Over the last few years we’ve been parachuted in to perform an increasing number of ‘project rescues’ for failing (and failed!) ERP deliveries.  This is a worrying trend and is irrespective of the technology being deployed.  So why do large ERP projects fail?  Here are the top five reasons we’ve encountered and our golden rules:

Insufficient senior engagement.  It seems obvious, but surprisingly lacking in many deliveries.  ERP systems often span the entire back office and multiple other departments in your organisation.  Senior engagement is required across the entire gamut of your company to resolve conflict, drive change and improve adoption.  A lack of conviction in any one area will cause delays, expense and affect the quality of the solution.

We’re different.  Your businesses is different, right?  Wrong – well at least in the routine processing of back office transactions.  ERP applications have highly configurable, out-of-the-box, integrated processes that are tried and tested in thousands of multi-nationals.  Changing these will often require changes to the data model, upstream and downstream changes to other integrated processes as well as re-writing the standard reports. If the process is not a business differentiator and part of your unique selling point, adopt the proven process you’ve purchased with the software.

Lack of standardisation.  Large businesses evolve and different parts of the organisation will no doubt be doing the same thing but in a different way.  Standardisation of business process will reduce system configuration and maintenance, reduce training overhead, minimise the amount of technical development and enable centralisation.  Most ERP deliveries run on a single instance to get a single version of the truth and enterprise-wide reporting.  If your processes are different, your data will be too.

Poorly designed customisation.  Customisation is a bad word for ERP deliveries.  It implies change to the core vendor code which can lead to support issues, will cause costly and lengthy upgrades and should be avoided at all costs.  Extensions are more palatable – custom code that sits alongside the vendor application that is designed to be minimally impacted by upgrades and still provides flexibility of configuration change in the future.  Getting these right is tricky and they need clever design to integrate seamlessly without affecting core functionality and still allow for business change in the future.

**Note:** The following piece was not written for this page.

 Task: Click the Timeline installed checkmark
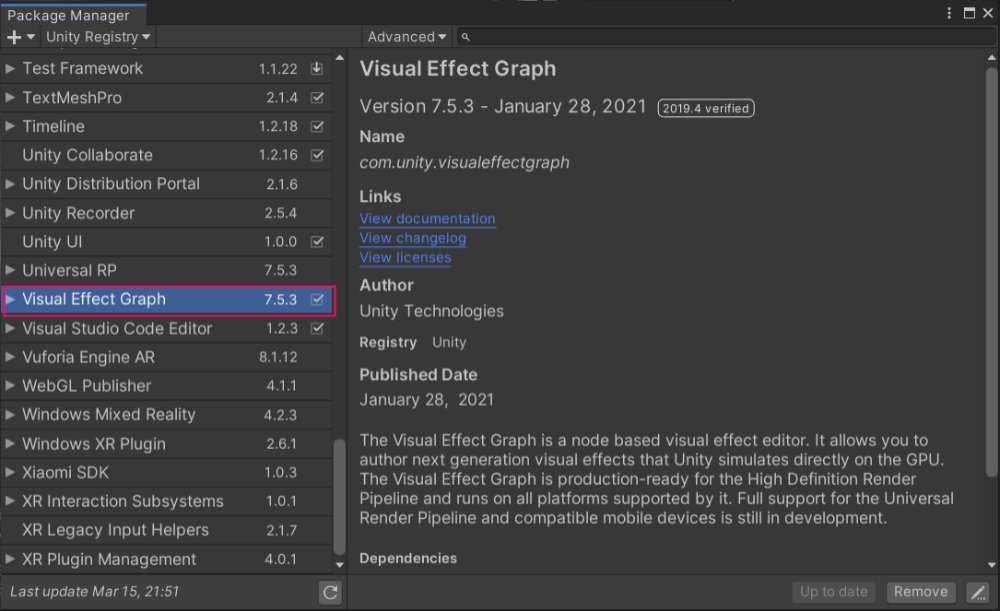[317, 127]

Inexperienced resource.  ERP projects incorporate large scale business process change with large scale system delivery.  They are not simple and require significant expertise in key areas.  Your business will need to be challenged, processes re-designed from the ground up, super-users brought on a journey, complex environments managed, outside-of-the-box thinking to resolve key gaps and strong change management.  Get these wrong and your business will suffer from inefficient processing, potentially to the point of affecting your ability to pay employees, purchase from suppliers and deliver goods and services to your customers.  Don’t scrimp on the key roles of project management, functional and technical design, test and training; commodity resource can be used elsewhere.


Golden rules

1. Get senior buy-in. Everywhere.
2. Adopt out-of-the-box processes. Change these only where they affect your USP.
3. Standardise your processes – work hard at this.
4. Do not customise. Extend only where necessary and be clever about how.
5. Buy-in expertise for key roles, use commodity elsewhere.